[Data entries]
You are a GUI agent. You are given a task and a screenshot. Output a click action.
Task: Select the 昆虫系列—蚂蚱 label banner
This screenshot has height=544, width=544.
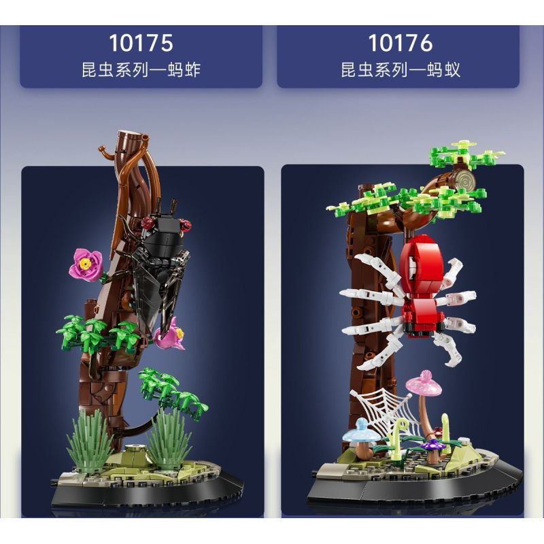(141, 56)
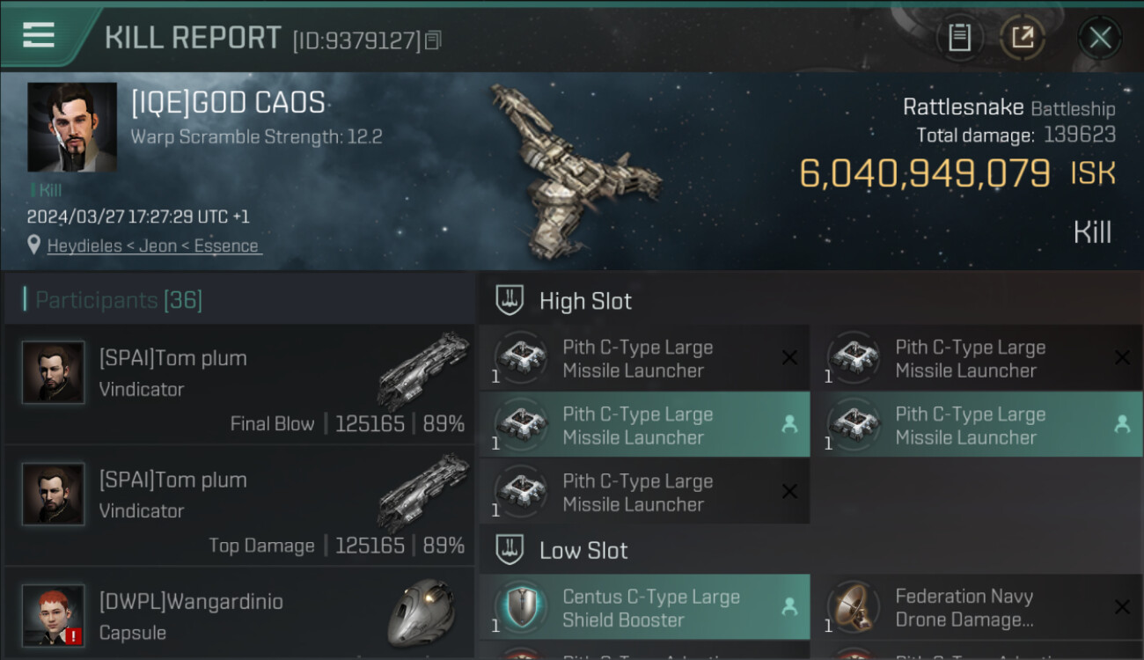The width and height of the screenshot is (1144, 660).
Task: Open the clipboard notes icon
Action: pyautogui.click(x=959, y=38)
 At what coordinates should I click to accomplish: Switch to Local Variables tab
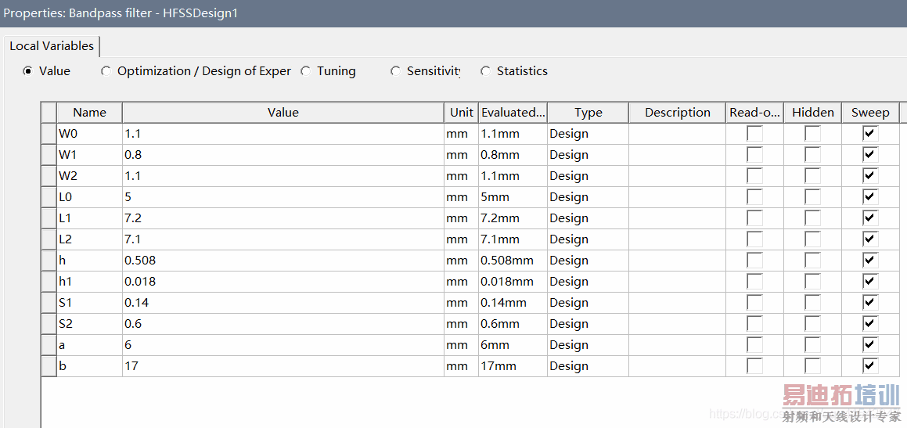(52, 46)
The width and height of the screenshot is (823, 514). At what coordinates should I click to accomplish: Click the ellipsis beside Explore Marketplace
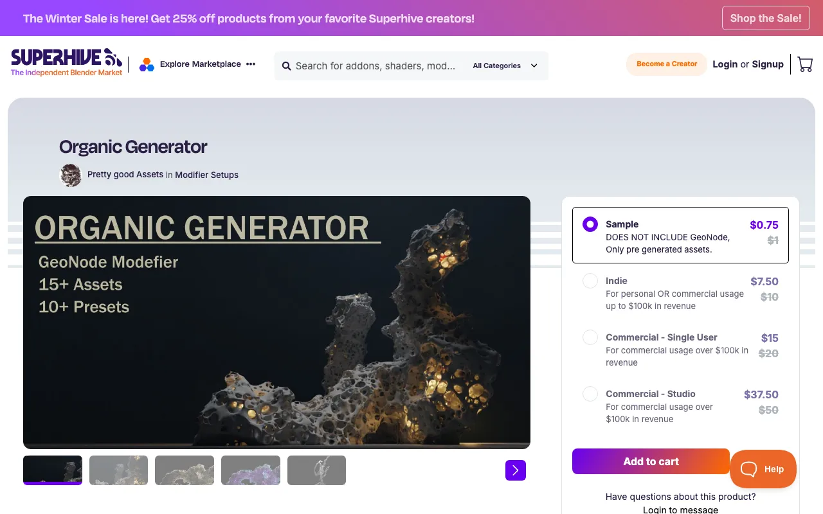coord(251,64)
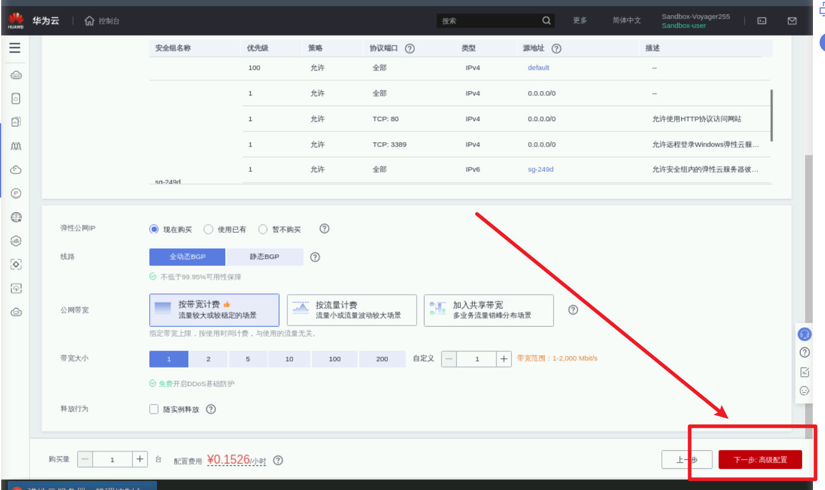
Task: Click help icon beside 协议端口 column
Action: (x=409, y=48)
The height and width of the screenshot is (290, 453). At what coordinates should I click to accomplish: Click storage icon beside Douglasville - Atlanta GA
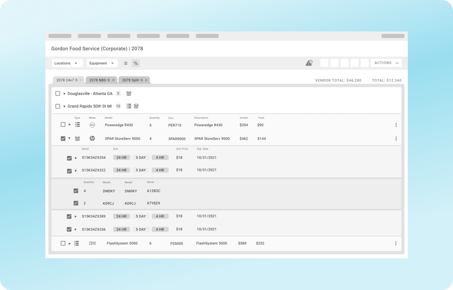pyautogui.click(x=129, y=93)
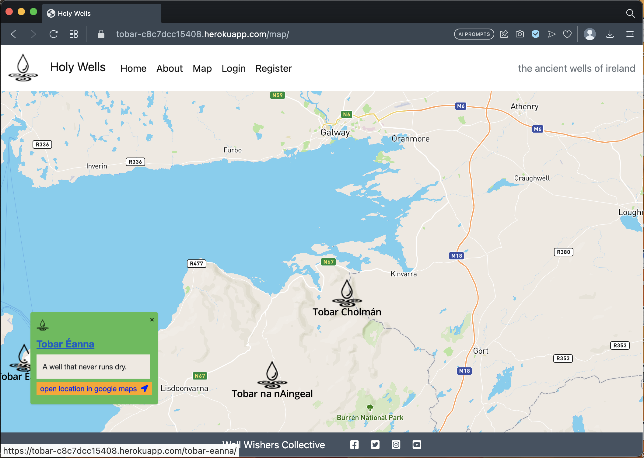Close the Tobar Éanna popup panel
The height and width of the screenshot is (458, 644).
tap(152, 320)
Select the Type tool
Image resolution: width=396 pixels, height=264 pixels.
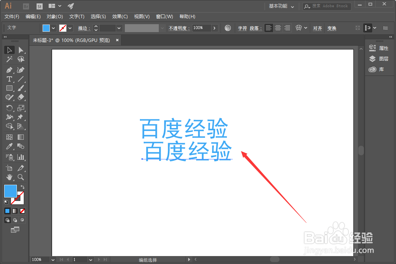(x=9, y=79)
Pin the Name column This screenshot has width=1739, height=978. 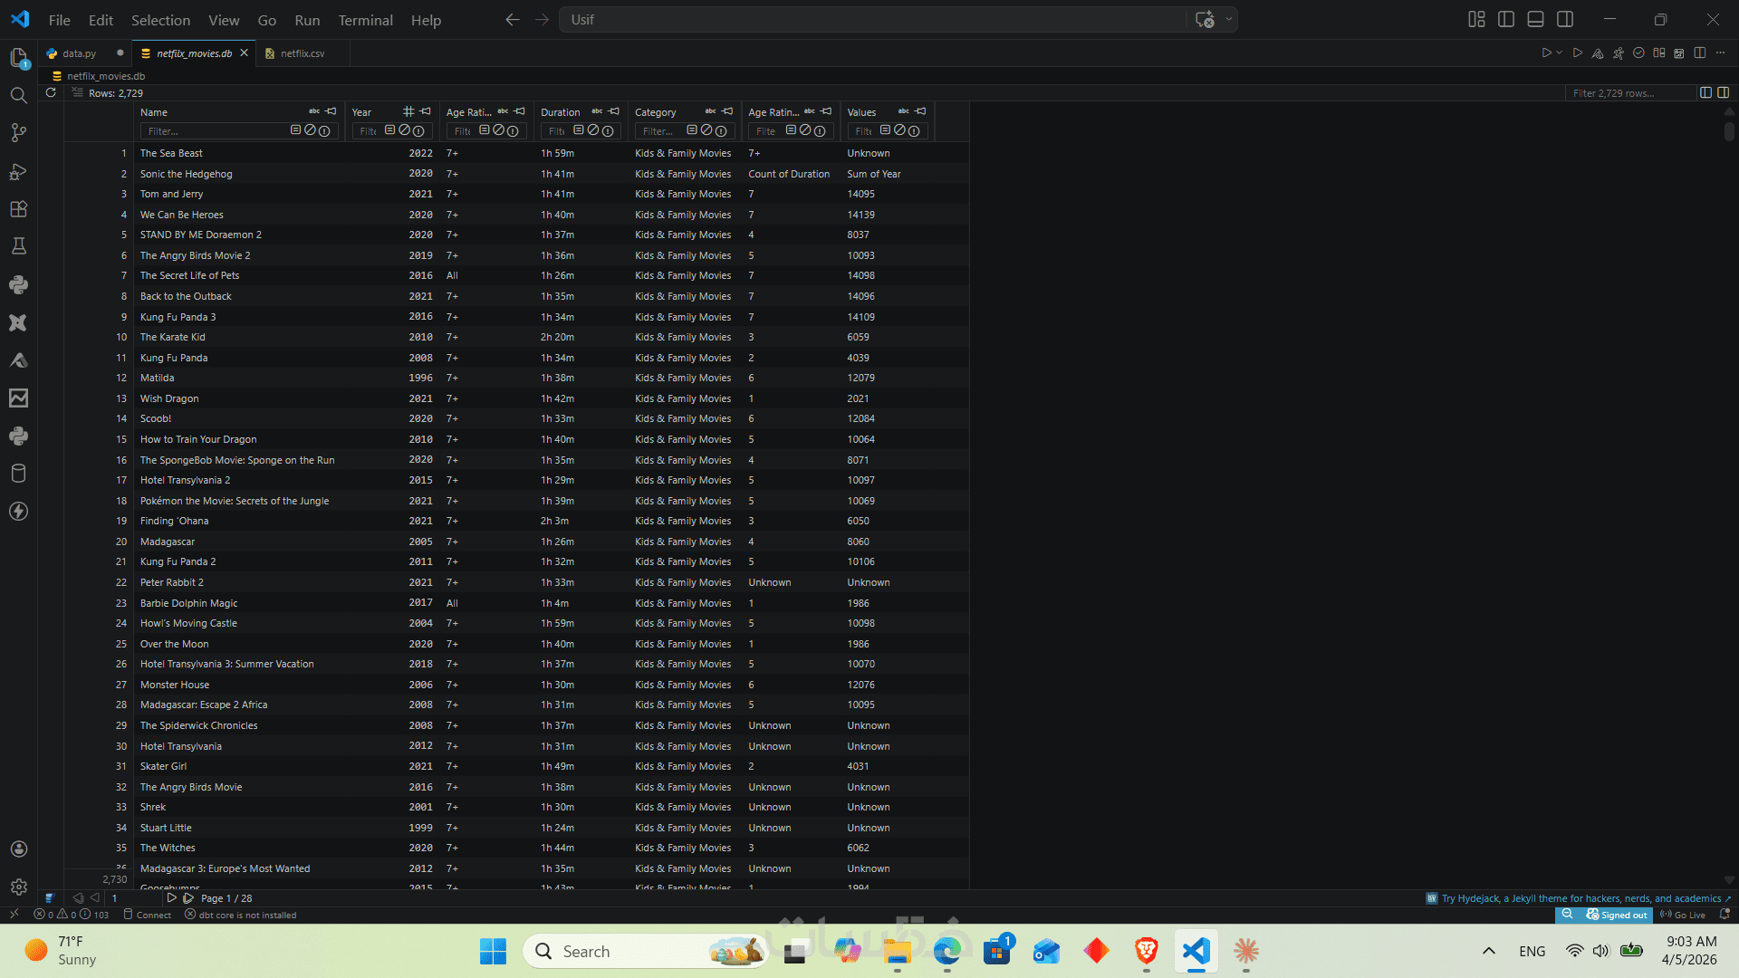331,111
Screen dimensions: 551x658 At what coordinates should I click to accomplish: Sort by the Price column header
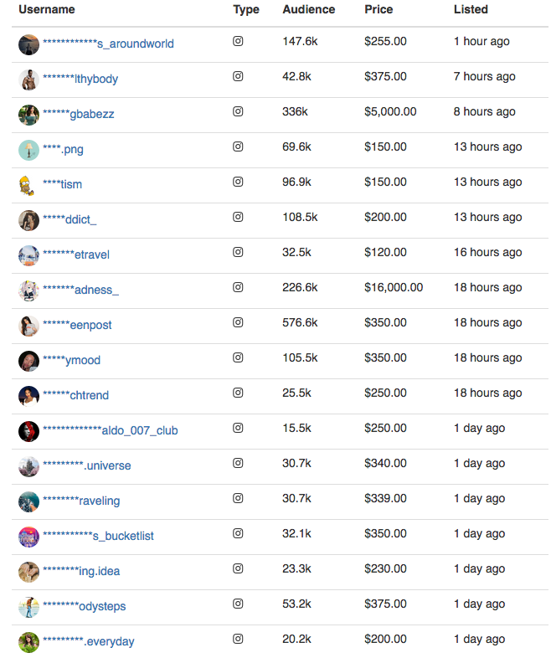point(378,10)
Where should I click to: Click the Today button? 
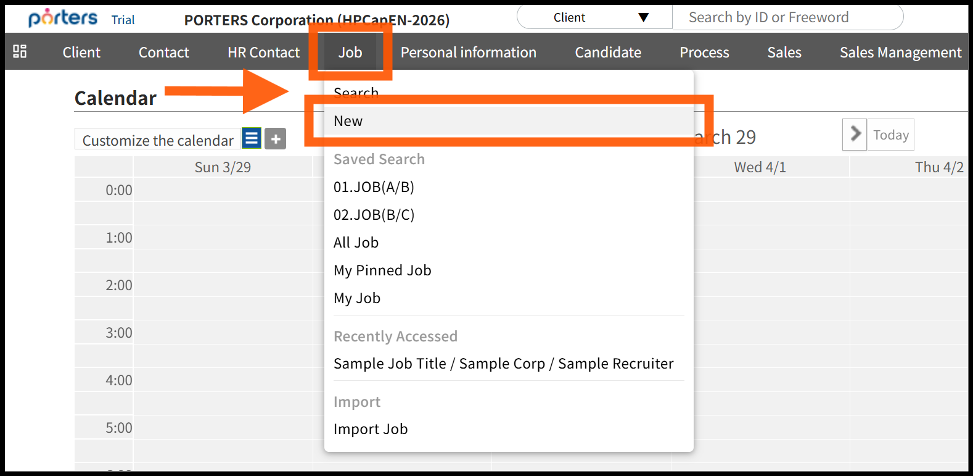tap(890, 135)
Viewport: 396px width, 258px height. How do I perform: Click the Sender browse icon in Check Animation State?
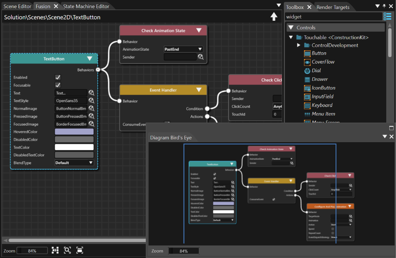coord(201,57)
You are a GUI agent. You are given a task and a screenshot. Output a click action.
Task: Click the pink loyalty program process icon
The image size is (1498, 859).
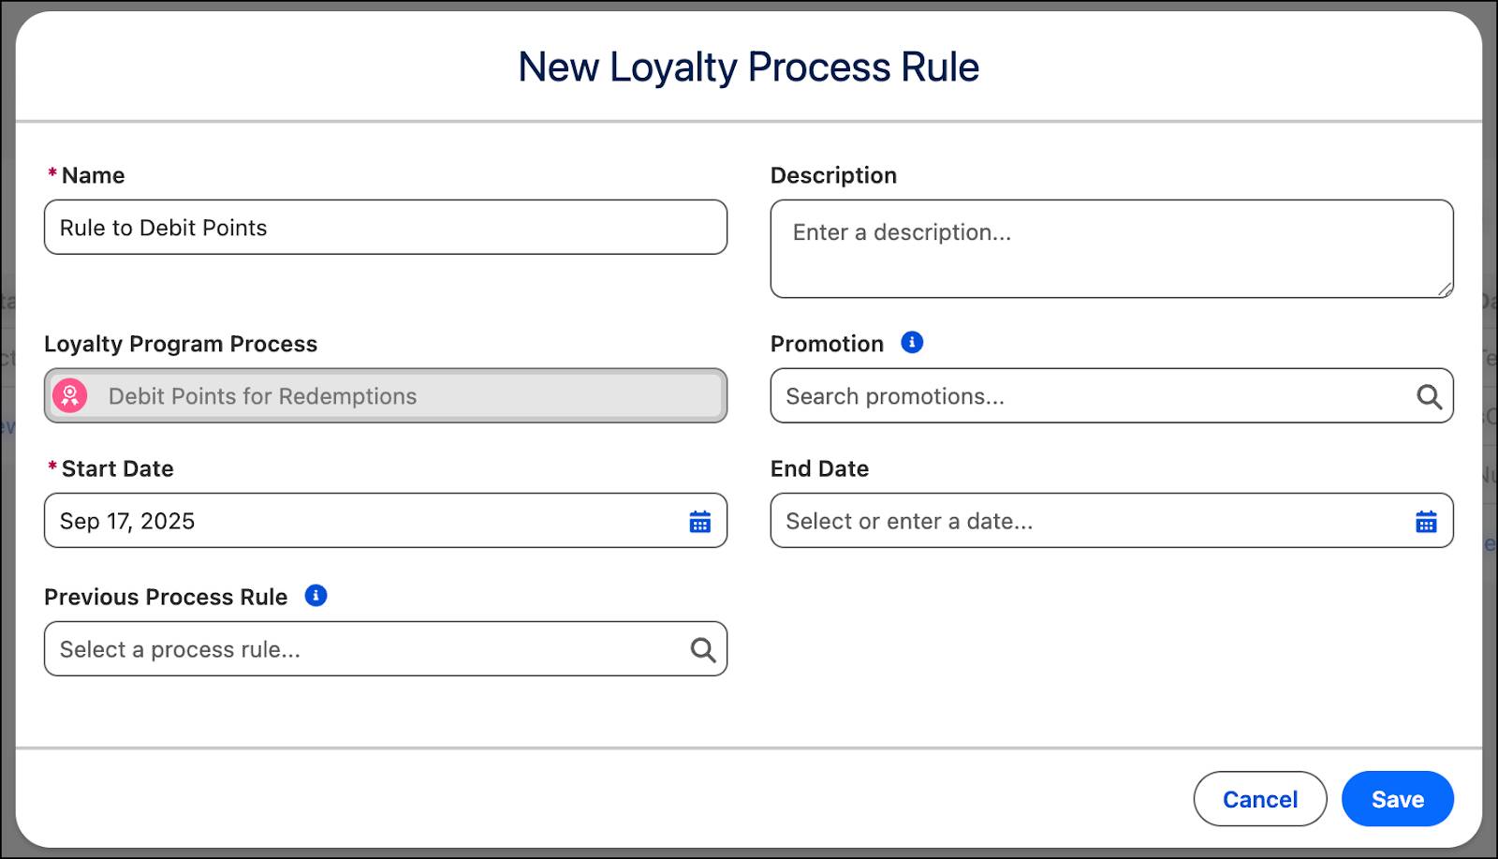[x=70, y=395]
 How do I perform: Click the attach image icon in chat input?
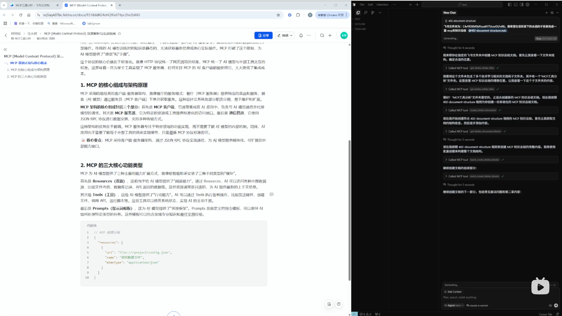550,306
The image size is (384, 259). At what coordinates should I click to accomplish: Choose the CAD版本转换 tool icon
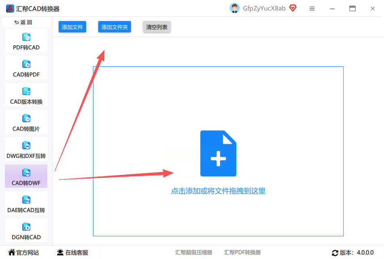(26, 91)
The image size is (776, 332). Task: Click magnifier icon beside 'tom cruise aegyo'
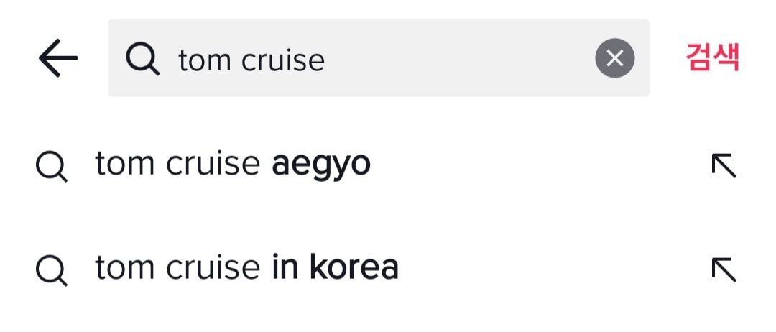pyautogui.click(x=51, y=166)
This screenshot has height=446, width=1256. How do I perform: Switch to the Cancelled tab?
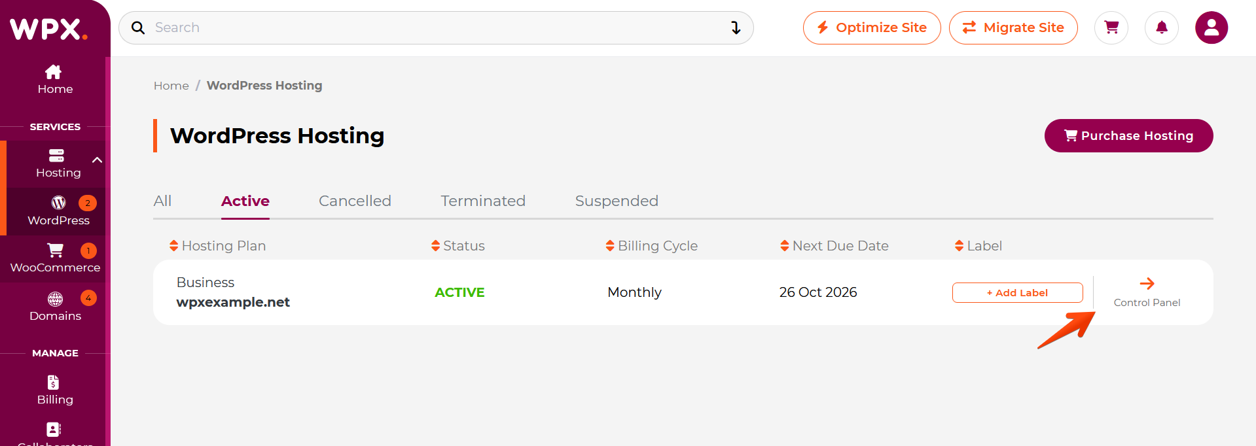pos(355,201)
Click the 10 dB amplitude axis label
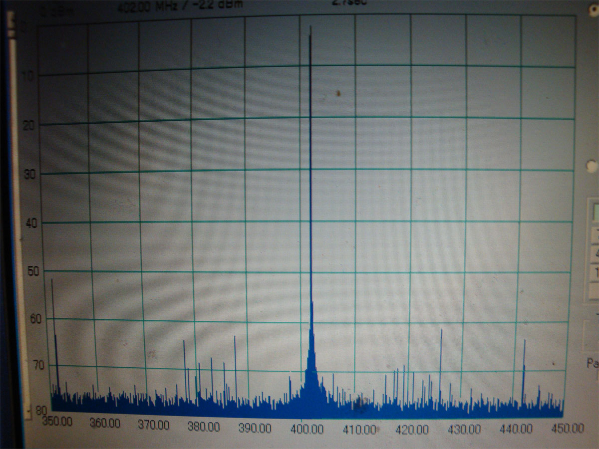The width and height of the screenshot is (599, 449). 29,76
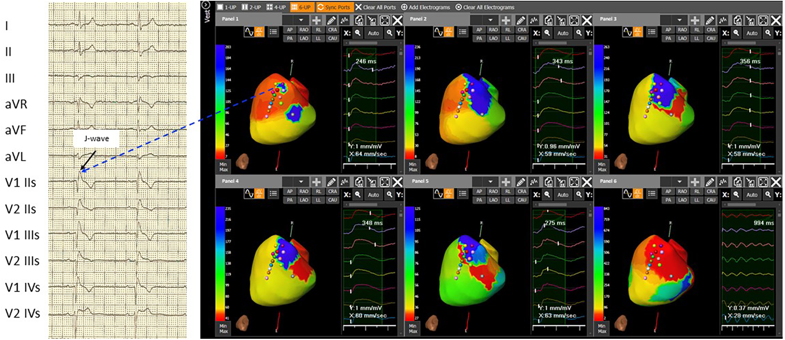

• Problem to solve
Extract the lines of the records verbatim, starting at the line that contains "The image size is (776, 332)." and ending at the end of the records, both ends included. Omit the pictures from your answer.

• Expected answer
The image size is (776, 332). Task: Click magnifier icon beside 'tom cruise aegyo'
pyautogui.click(x=51, y=166)
This screenshot has height=446, width=1256. How do I perform: Switch to the Cancelled tab?
pos(355,201)
Click the 10 dB amplitude axis label
The width and height of the screenshot is (599, 449). 29,76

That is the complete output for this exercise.